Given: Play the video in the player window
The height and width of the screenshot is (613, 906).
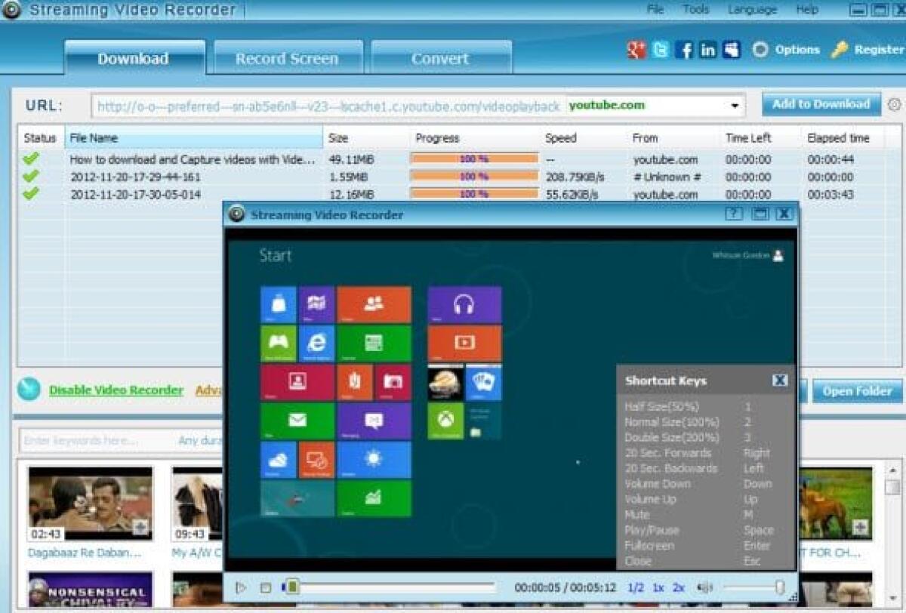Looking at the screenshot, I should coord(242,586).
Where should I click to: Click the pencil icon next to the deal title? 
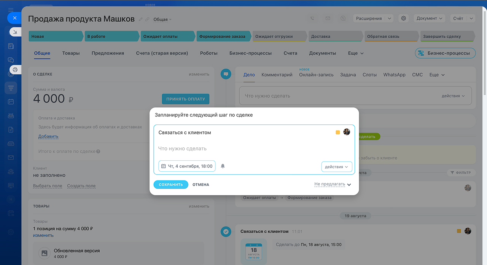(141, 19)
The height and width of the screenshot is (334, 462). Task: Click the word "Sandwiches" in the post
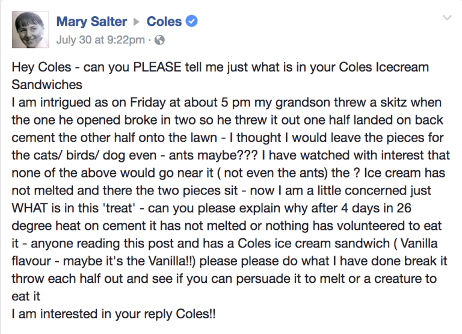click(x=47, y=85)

+---+

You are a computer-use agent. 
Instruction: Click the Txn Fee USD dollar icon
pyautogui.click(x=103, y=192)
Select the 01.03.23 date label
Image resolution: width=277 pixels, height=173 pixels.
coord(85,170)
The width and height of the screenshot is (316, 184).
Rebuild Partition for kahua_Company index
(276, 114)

+---+

Above this task is a listing. Restate, word for word and with nothing added, the lines from the one with "You are a computer-use agent." through the one with "The width and".

You are a computer-use agent. 
Instruction: Click the Txn Fee USD dollar icon
pyautogui.click(x=103, y=192)
Select the 01.03.23 date label
Image resolution: width=277 pixels, height=173 pixels.
coord(85,170)
The width and height of the screenshot is (316, 184).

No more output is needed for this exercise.